Choosing a laptop wasn't a bad idea, you just chose one that isn't designed around what you need.
I use a different NLE at the moment, but it would be a shame to waste the opportunity to use Resolve studio since it comes with the camera.
Resolve is generally among the fastest of the NLEs if you throw enough horsepower at it. It consumes a lot, but it scales well (far better than the Adobe's).
This Davinci eGPU boasts brining “High-end desktop graphics processing to your laptop”. I didn’t see mention of “...depending on the format”.
It was high end once. Now it's just old.
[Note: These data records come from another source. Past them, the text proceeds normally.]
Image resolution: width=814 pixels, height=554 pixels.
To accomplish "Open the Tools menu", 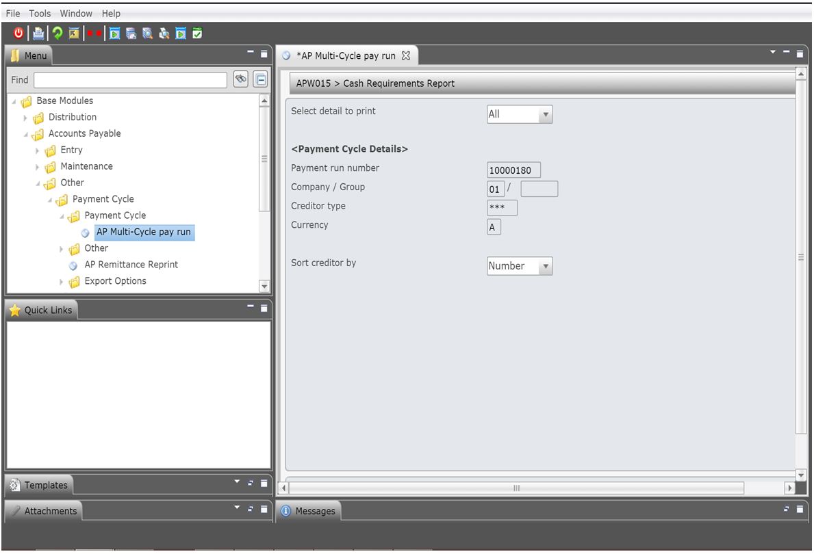I will [x=40, y=14].
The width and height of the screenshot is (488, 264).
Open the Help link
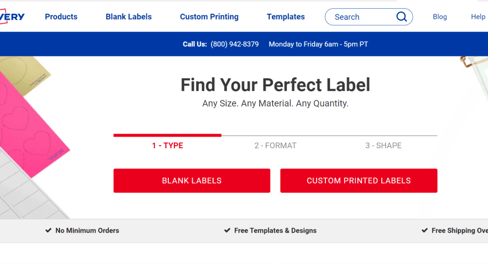point(478,17)
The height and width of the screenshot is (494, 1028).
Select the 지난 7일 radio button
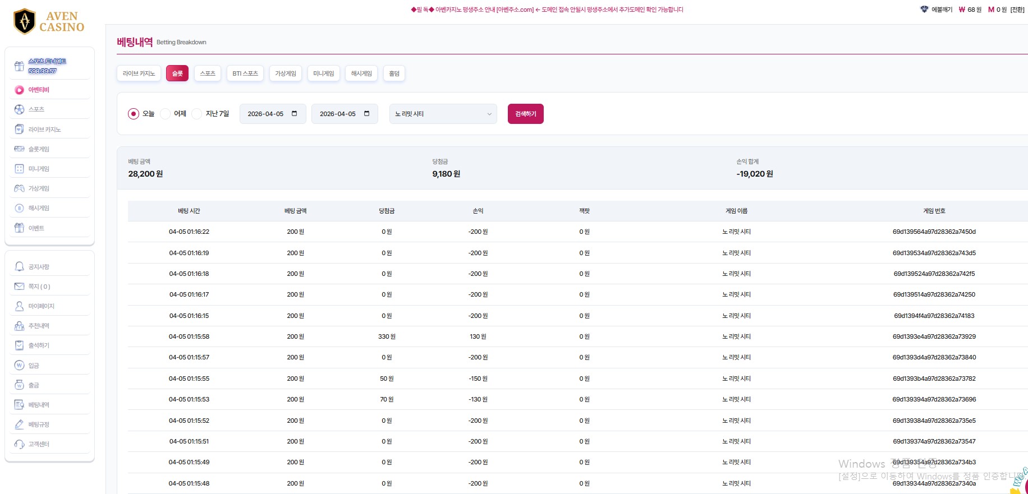pos(197,114)
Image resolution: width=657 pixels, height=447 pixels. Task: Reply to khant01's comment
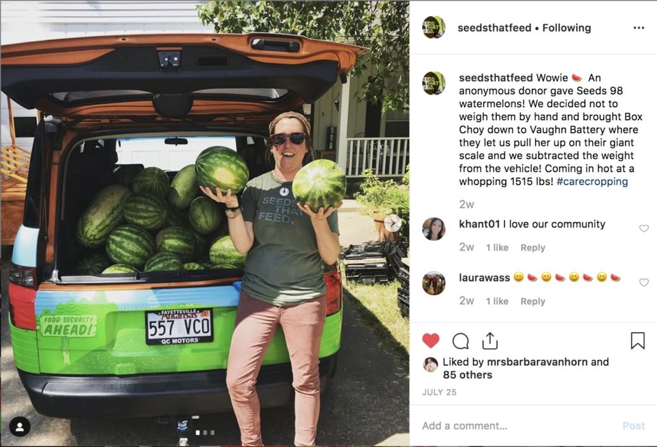[533, 248]
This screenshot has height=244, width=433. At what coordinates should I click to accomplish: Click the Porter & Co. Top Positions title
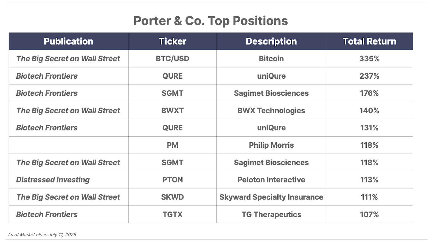coord(211,21)
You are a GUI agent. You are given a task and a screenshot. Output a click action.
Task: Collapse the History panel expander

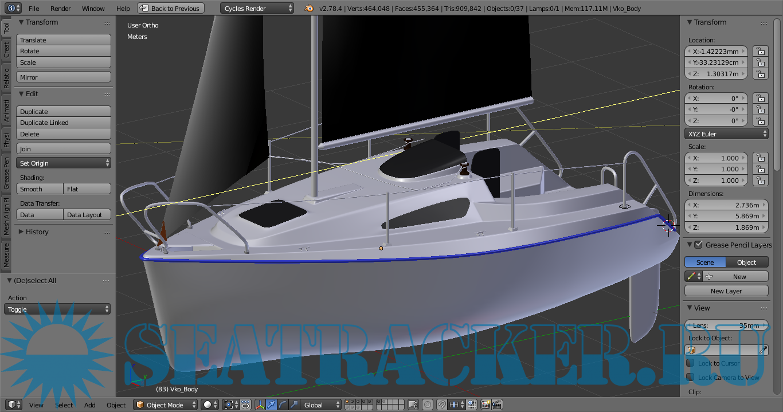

Not that it was even competitive when it WAS high end, though.
However, there are plenty of options out there that will allow you to choose a more modern card like a Vega 64 which is almost as fast as an nVidia 1080, and for things like color grading and Fusion will in the long run be a better option.
Resolve works pretty well with eGPUs; I've been using it on an HP Spectre x360 with an eGPU housing a 1080Ti, and ended up using that configuration to grade and render a feature film shot in 8K. It's not ideal, but it does work. Sapphire didn't like that configuration too much though; it crashed my renders in a few places (consistently enough that the only option was to remove the effect from those clips).
My system is CPU gated. It's an ultrabook (for budget reasons) and an older ULV quad-core model (15 watt TDP), so it can't saturate the eGPU because it can't decode the raw datastream quickly enough to give my GPU a workout.
You'll get a bit better performance since your machine has a 45-watt version of the same processor, but it's hard to predict a percentage.